John Huston
Three billboards, les panneaux de la vengeance (McDonagh)
Trois panneaux publicitaires pourrissent au bord d’une route perdue dans le fin fond du Missouri. Cela fait plus de vingt ans qu’ils n’ont pas été utilisés. Mildred Hayes (Frances McDormand), habitant tout près, décide de leur redonner une utilité. Sa fille a été violée et tuée quelques mois auparavant mais le coupable n’a pas été identifié et la police n’a aucune piste sérieuse. Sur ces panneaux, elle va dénoncer l’inaction des flics et provoquer des remous dans cette petite communauté de l’Amérique profonde. Plutôt que d’ouvrir la boîte de Pandore, elle fait revivre les trois panneaux publicitaires d’Ebbing, Missouri.
Chacun a ses raisons
Plus qu’une bonne idée de scénario, c’est une symbolique très forte qu’utilise Martin McDonagh qui a écrit l’histoire. Au pays de la publicité et du marketing, le panneau célèbre un monde idéal, harmonieux, centré sur la consommation. Mais l’American way of life s’est décrépit depuis son âge d’or. Au pays merveilleux de Donald Trump, c’est maintenant un moyen de dénoncer son prochain et de foutre un bordel sans nom ! Les drapeaux américains sont omniprésents mais on n’a rarement vu un pays aussi violent et divisé. L’initiative de Mildred Hayes semble relancer l’enquête mais le film esquive volontiers le thriller pour se placer dans la comédie satirique. On pense à un mélange des frères Coen et de Renoir. Les Coen pour cette capacité à inventer des crétins réussis, comme Dixon, flic nullard habilement joué par Sam Rockwell. Le Renoir de La règle du jeu qui met en lumière les bassesses d’une société sans en condamner les membres : « Le plus terrible dans ce monde c'est que chacun a ses raisons » dit le personnage d’Octave dans le film de 1939.
Œil pour œil, dent pour dent
Et c’est un peu ça aussi dans le film de McDonagh : chacun a ses raisons d’agir comme il le fait. Personne, à part peut-être le chef Willoughby (Woody Harrelson), n’est au-dessus des autres. L’une des qualités de Three billboards est son absence de manichéisme. Le scénario refuse d’adopter le schéma simpliste consistant à dresser la sainte Mildred, la mère courage contre sa communauté. Mildred n'est pas sympathique. Elle est le produit hargneux d’une société de petites gens qui n’ont que la violence pour se protéger. Elle se fait respecter à coups de pompes dans les couilles ou de répliques cinglantes. Œil pour œil, dent pour dent. Elle que son mari dérouillait, elle rend la monnaie de sa pièce. Elle se fout bien de ménager le chef Willoughby, honnête flic qui a de graves soucis de santé. Elle n’est pas placée plus haut que Dixon, le prototype du con qui tape d’abord et réfléchit après.
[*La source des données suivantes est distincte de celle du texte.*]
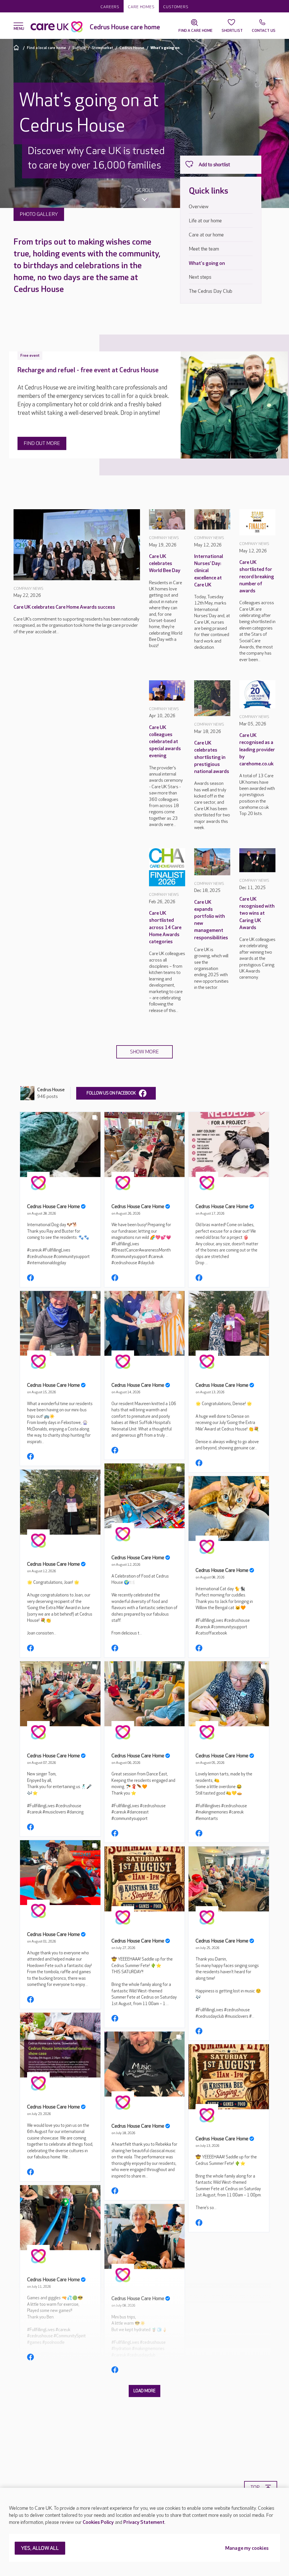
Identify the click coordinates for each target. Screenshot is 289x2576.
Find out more (42, 443)
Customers (176, 7)
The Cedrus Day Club (210, 291)
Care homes (141, 7)
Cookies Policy (98, 2522)
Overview (199, 207)
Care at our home (206, 235)
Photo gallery (39, 214)
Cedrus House (131, 47)
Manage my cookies (247, 2548)
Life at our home (205, 221)
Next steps (200, 277)
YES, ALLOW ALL (40, 2548)
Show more (144, 1052)
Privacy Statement (144, 2522)
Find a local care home (46, 47)
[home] (17, 47)
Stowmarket (102, 47)
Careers (109, 7)
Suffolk (79, 47)
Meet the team (204, 249)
L’histoire américaine et la violence
La violence est le produit d’un système politique et social dégradé. Les dialogues et les situations, très incisifs, évoquent sans retenue le racisme et l’impunité de la police, la violence grégaire, l’homophobie et le besoin de boucs émissaires. La mise en scène de McDonagh rappelle les liens que l’histoire américaine entretient avec la violence. Ces tabassages qu’on atténue par de la musique classique. Ces panneaux qui flambent dans la campagne comme les croix enflammées par le KKK. Ces cocktails molotovs contre un commissariat qui font ressurgir les images d’émeute urbaine entre policiers et jeunes afro-américains. Tirant sur tout ce qui bouge, dénonçant les tares tout en multipliant dialogues et situations rocambolesques, le film est-il sans doute trop malin. Avec ses ficelles satiriques qui fonctionnent efficacement, il fait penser à American beauty de Sam Mendes qui lui, s’attaquait méchamment aux classes moyennes des banlieues pavillonnaires.
Three billboards cahote pendant 1H55 comme une voiture déglinguée sans qu’on sache où il veut nous emmener. Trouver l’assassin de la fille de Mildred ou essayer de recoller les morceaux d’une société qui se délite ? Quelques pistes policières sont ouvertes mais l’enjeu n’est pas là. A Ebbing se joue un conflit larvé entre petits blancs, qui peut être stoppé si chacun se remet en cause. On peut le regretter in fine mais on reste dans le cinéma américain, imprégné de morale chrétienne : tout le monde a le droit à son petit morceau de rédemption, à sa seconde chance. Dans ses dernières séquences associant Mildred à Dixon, Three billboards se met à rêver d’une société un peu intelligente, qui renoncerait à la loi du talion. Malin encore une fois, McDonagh ne cèdera pas à la facilité d’un happy end trop évident. Ce film a tout pour cartonner.